◆ EXERCISE DIRECTIONS
Across the entries that follow, how many lines have the word "value" in them? Give only the number.

◆ MATERIAL TO PROCESS
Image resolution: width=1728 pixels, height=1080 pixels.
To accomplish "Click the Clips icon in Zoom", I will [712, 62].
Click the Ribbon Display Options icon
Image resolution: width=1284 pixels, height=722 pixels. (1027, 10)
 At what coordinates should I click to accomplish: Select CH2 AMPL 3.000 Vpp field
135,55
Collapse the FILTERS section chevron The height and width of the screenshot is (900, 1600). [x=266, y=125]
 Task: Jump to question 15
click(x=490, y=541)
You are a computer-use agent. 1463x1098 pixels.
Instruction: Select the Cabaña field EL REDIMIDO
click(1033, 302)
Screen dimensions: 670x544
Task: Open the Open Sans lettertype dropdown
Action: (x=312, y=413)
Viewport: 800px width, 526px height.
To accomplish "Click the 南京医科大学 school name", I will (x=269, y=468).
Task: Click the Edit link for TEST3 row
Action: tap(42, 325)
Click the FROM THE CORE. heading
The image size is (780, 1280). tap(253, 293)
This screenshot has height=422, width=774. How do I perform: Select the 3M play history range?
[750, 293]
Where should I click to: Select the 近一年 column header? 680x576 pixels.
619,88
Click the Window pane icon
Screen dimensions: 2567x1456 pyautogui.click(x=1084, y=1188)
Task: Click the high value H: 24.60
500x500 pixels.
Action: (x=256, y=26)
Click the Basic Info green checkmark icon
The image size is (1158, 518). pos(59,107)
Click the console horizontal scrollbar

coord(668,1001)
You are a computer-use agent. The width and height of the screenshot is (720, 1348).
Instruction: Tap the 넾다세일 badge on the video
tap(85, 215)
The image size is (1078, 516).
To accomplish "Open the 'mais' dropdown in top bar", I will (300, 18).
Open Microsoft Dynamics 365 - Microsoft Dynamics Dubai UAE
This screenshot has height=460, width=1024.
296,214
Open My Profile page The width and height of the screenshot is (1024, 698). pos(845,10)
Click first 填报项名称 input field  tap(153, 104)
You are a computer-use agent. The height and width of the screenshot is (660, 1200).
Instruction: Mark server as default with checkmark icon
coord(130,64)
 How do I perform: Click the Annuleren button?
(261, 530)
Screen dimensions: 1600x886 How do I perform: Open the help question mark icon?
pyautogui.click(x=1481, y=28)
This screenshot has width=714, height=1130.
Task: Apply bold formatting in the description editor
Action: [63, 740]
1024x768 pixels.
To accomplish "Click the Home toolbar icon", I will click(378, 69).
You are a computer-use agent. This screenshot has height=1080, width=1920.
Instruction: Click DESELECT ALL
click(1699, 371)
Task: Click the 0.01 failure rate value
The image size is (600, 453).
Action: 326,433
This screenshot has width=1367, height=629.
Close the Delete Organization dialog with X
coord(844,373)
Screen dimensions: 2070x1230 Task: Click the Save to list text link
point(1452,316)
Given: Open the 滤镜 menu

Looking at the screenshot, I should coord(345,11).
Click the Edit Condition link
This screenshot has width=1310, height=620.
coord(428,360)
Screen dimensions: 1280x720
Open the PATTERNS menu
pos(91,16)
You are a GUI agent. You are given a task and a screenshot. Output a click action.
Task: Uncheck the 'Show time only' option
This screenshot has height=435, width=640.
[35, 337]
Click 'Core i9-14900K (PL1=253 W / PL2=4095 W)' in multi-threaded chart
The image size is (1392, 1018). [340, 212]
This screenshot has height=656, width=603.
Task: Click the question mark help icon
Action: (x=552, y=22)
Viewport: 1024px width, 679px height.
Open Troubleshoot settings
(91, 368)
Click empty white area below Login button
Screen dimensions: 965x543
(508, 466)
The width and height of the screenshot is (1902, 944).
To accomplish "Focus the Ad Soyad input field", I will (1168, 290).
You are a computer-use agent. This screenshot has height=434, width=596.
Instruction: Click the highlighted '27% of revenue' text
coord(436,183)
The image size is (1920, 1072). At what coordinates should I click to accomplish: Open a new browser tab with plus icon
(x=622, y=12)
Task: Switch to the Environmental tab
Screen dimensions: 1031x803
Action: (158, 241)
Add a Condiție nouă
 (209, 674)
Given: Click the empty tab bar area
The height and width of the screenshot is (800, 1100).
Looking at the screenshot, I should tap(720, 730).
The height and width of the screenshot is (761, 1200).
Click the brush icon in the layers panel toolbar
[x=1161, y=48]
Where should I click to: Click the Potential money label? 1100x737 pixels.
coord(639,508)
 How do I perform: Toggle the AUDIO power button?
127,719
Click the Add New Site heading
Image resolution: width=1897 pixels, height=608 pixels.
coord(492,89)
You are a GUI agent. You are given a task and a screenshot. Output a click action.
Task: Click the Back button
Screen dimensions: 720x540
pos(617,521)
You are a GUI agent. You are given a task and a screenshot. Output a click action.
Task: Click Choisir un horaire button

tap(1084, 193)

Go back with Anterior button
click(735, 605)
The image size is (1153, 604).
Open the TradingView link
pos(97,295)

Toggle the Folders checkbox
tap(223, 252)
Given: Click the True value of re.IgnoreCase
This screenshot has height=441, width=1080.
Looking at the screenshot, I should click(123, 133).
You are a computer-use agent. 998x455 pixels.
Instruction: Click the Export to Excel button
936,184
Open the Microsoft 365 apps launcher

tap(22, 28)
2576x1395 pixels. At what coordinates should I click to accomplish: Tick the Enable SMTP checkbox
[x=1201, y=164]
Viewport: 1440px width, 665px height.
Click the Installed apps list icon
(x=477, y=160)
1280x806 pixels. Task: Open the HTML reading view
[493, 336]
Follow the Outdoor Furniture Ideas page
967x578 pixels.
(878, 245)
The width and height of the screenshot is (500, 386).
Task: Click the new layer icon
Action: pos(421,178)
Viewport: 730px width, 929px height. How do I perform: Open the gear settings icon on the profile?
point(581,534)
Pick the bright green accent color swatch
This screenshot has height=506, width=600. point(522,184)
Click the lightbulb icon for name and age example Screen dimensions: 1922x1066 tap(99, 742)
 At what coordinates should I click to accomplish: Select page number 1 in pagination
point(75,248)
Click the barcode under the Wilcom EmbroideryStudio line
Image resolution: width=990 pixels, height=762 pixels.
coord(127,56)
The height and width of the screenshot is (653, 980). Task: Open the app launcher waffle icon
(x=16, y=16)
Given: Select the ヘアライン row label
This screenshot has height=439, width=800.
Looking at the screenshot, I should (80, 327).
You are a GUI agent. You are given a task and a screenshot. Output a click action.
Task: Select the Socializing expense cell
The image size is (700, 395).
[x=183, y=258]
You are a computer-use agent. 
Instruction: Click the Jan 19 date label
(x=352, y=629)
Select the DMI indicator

◆ ANSWER SECTION
3